AcuteCare Telemedicine Blog


Legislator Introduces New Bill to Remove Medicare Telehealth Barriers

Senator Roger Wicker, R-Mississippi has introduced legislation that seeks to remove barriers to telehealth services in Medicare. Medicare fee for service (FFS) does currently provide reimbursement for telehealth services to patients at rural area health clinics, however, current law limits telehealth reimbursement to rural areas, disallows the storage of information to physicians via electronic medical records, email and other communications technology and doesn’t reimburse telehealth services provided by physical or occupational therapists or for physicians who treat patients within their own home.

The bill, Creating Opportunities Now for Necessary and Effective Care Technologies (CONNECT) for Health Act, attempts to broaden telehealth services across the country and offer an added opportunity to serve the needs of the elderly. The bill, which has broad bipartisan congressional support, would allow Medicare patients to use video conferencing, remote patient monitoring and technology to transfer patient data and will expand Medicare reimbursement of telehealth consultations and remote patient monitoring with fewer restrictions.

“This legislation has the potential to remove barriers to new healthcare delivery models that promote coordinated and patient-centered care. Importantly, the bill aims to maintain high standards whether a patient is seeing a physician in an office or via telemedicine,” said American Medical Association (AMA) President Steven Stack. “Telemedicine can strengthen the patient-physician relationship and improve access for patients with chronic conditions and limited access to quality care. The AMA’s guiding principles on telemedicine seek to foster innovation while promoting quality care.”

According to an analysis by the health-care consulting firm Avalere, expanded Telehealth services could save $1.8 billion dollars in medical cost over the next ten years by removing the current restrictions, and would make healthcare more available for patients who often struggle with access to the latest high quality care.

“We strongly believe in the importance of implementing processes and procedures for telemedicine. Our experience working with regional hospitals as well as enterprise level healthcare systems, has demonstrated that effectively executed telemedicine programs can drive significant value,” comments Dr. James Kiely, Partner, ACT. “In our most recent peer-reviewed article, we’ve proven that a telemedicine system can produce meaningful improvement in markers of telestroke efficiency in the face of rapid growth of a telestroke network.”

With a vastly aging population, Federal and State legislators must continue to make improvements in access to quality healthcare for Medicare patients even if it means establishing new legislation designed to govern telemedicine responsibly.



Telemedicine and the Medical Licensing Debate

The number of patients served by telemedicine has grown from a few thousand in the mid-1980s to an estimated 10 million people today.

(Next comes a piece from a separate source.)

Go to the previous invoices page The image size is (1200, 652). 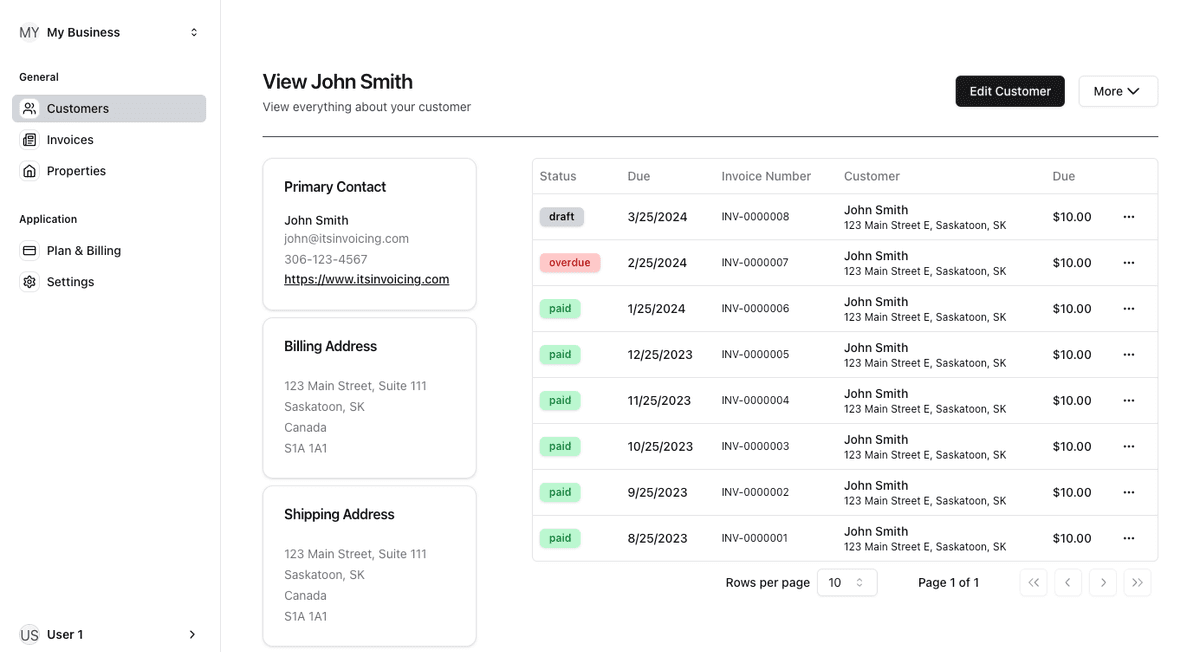click(1068, 583)
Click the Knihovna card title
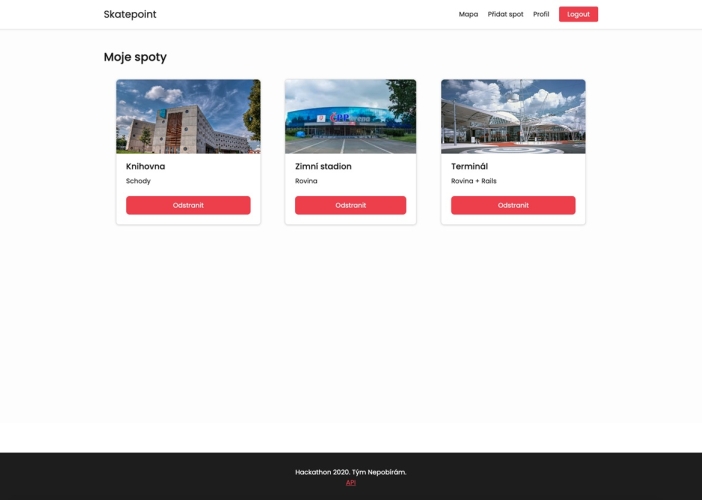Viewport: 702px width, 500px height. pos(146,167)
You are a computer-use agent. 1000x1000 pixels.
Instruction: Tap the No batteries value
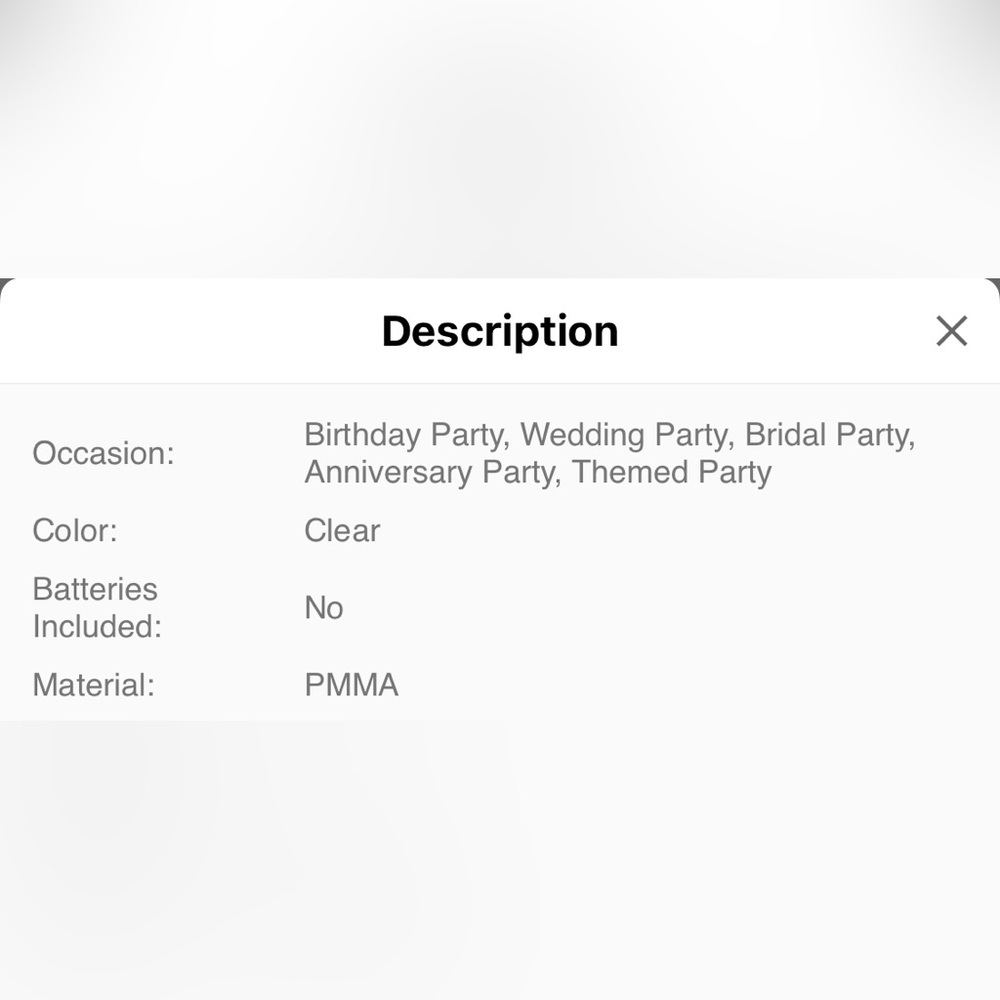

The majority of the growth occurred in the last decade, according to the American Telemedicine Association. Despite the rapid adoption of telemedicine practices by healthcare institutions, practitioners must meet individual state medical licensing requirements.

Some states argue that easing licensing requirements could jeopardize patient safety. If doctors practice without obtaining a license in that state, regulators maintain that they have no power to conduct an investigation or explore a consumer complaint. In addition, doctors would not benefit from any legal protections the state may have against malpractice lawsuits. Advocates of telemedicine argue that because doctors take standardized national exams, with many requirements set by federal agencies such as the U.S. Department of Health and Human Services, states should recognize other state licenses. The debate is not without merit, on either side of the issue.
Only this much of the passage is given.